This project contains the python codes used to produce the data analyses and figures in the arxiv paper on leverage efficiency. Fundamentally, the calculations involve calculating optimal leverage values for pairs of assets, one considered "risky", the other considered "riskless". Examples of risky assets include the SP500 index, Bitcoin, shares etc. Examples of assets that are considered riskless include cash deposited with the Federal Reserve, 10-year US Treasury Bonds, 10-year German Government Bonds.
Input data sets are time series containing the historical levels or returns for various assets. A number of publicly available data sets are provided in the folder data/1-source. Brief instructions on how to add new data sources are at the bottom of this page. Each asset is assigned a key code string which is use to refer to it both in the code and in the config files that control the code.
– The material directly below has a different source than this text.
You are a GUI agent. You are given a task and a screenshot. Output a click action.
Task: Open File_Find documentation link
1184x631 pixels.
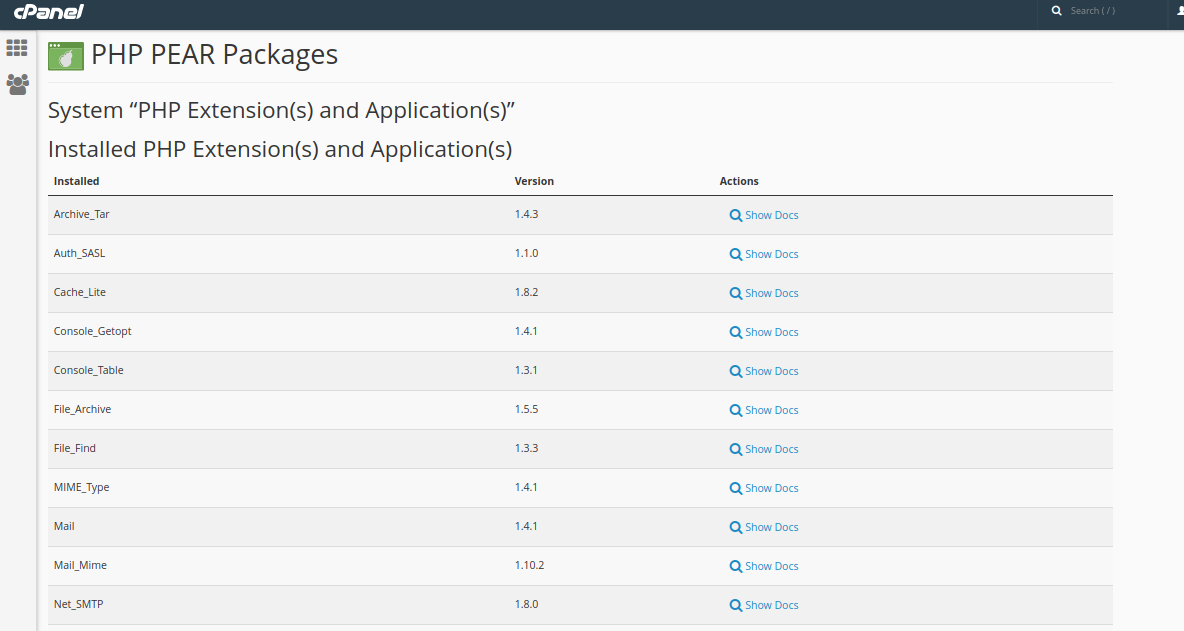pyautogui.click(x=771, y=449)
The keys for the data sets provided with the repository and a brief description of the corresponding data set is here:
key | data set | Source |
---|---|---|
SP500 | SP500 real time price index | https://finance.yahoo.com/quote/%5ESPX/history?p=%5ESPX |
SP500TR | SP500 Total Return index (accounting for dividends) | https://finance.yahoo.com/quote/%5ESP500TR/history/ |
BTC | Bitcoin | https://finance.yahoo.com/quote/BTC-USD/history?p=BTC-USD and https://www.coindesk.com/price/bitcoin |
BRK | Berkshire Hathaway shares | https://finance.yahoo.com/quote/BRK-A/history?p=BRK-A |
MAD | Madoff ponzi scheme | http://lml.org.uk/wp-content/uploads/2019/12/madoff.csv |
DAX | DAX performance index | https://finance.yahoo.com/quote/%5EGDAXI/history?p=%5EGDAXI |
key | data set | Source |
---|---|---|
FED | Federal Reserve overnight rates | https://fred.stlouisfed.org/series/FEDFUNDS and https://t.co/FDm5p3P828?amp=1 |
DGS10 | 10-year US Treasury bonds | https://fred.stlouisfed.org/series/DGS10 |
IRDE | Immediate Rates: Less than 24 Hours: Call Money/Interbank Rate for Germany | https://fred.stlouisfed.org/series/IRSTCI01DEM156N |
The code reads in data on a number of different assets, performs various optimal
leverage calculations on asset pairs and produces some numbers and plots for
each pair.
It is structured as a pipeline with each pipeline stage performing
a distinct step in the analysis.
A master python script called workflow.py
runs
the entire pipeline from beginning to end.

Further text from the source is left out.